[[ Exercise input, beginning ]]
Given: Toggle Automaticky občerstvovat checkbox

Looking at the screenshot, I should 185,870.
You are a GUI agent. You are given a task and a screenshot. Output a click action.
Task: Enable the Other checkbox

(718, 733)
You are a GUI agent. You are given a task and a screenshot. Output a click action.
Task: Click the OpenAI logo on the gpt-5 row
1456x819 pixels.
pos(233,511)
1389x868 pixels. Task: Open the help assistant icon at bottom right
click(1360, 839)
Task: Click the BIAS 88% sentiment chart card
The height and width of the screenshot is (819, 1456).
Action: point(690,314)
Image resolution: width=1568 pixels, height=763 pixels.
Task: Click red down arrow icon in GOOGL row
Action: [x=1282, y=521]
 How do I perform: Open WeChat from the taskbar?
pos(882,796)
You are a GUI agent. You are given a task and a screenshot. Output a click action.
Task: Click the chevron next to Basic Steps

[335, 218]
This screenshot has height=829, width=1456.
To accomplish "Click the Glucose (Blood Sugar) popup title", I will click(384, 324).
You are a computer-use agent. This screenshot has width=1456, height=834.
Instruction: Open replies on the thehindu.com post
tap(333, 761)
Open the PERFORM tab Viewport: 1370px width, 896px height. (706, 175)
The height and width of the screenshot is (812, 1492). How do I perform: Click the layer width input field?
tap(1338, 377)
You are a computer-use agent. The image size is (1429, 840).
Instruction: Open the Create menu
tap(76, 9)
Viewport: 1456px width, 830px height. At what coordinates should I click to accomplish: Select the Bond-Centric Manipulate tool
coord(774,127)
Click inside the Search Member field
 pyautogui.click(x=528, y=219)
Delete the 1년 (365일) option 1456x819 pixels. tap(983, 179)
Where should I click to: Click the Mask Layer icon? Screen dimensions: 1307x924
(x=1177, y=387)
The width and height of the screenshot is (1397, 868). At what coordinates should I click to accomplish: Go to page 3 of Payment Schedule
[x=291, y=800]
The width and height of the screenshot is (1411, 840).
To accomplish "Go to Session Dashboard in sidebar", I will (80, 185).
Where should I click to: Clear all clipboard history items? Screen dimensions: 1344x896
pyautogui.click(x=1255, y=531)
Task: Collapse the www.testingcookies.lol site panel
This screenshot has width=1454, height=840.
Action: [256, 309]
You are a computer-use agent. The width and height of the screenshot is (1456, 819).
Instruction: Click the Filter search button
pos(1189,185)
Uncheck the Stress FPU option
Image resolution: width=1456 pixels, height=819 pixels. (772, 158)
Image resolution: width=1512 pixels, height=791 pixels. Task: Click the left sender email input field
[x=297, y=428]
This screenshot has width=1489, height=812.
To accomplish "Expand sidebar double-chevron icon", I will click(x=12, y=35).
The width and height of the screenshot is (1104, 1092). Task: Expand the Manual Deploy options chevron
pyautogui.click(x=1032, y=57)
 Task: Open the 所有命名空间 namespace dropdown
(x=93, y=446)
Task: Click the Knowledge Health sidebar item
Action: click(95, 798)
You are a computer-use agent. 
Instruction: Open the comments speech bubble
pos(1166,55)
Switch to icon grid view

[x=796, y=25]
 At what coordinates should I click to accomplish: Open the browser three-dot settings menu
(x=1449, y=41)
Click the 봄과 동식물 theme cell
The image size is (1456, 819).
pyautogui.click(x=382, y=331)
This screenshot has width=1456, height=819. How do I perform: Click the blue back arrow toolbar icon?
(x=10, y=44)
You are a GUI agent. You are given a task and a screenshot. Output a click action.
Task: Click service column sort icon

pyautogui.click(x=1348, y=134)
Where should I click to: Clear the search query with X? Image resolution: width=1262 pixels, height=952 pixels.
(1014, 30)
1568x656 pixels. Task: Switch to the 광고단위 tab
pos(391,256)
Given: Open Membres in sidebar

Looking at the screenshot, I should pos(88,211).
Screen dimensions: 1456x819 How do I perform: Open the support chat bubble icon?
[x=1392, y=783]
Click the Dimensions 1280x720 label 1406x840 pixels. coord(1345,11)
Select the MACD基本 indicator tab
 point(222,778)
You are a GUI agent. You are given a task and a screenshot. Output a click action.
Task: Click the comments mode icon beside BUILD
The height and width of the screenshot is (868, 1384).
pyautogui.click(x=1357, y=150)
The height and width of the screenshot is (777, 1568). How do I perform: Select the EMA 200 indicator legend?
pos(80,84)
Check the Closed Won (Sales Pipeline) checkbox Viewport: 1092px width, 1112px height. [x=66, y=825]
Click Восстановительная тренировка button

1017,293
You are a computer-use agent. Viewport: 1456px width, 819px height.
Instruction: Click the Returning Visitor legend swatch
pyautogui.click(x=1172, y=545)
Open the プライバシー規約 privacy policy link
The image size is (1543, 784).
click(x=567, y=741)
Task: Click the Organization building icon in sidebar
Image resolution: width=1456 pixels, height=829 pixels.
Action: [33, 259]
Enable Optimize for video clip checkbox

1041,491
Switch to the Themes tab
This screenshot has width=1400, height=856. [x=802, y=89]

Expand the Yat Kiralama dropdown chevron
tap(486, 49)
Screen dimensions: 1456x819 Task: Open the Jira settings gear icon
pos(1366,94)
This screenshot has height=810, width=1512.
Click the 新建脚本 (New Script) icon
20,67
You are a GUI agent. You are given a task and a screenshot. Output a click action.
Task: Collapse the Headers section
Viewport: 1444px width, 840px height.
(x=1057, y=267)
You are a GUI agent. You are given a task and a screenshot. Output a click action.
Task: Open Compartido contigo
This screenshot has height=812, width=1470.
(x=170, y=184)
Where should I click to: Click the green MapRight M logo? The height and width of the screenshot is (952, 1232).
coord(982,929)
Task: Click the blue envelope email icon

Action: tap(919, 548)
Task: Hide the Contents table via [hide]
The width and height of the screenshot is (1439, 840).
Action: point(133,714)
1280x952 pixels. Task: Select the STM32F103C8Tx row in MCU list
[[ Exercise input, end ]]
> [Work task]
Look through the records for the word "Collapse". Every line that has it should be copied.

> [Exercise result]
Task: Collapse the www.testingcookies.lol site panel
Task: Collapse the Headers section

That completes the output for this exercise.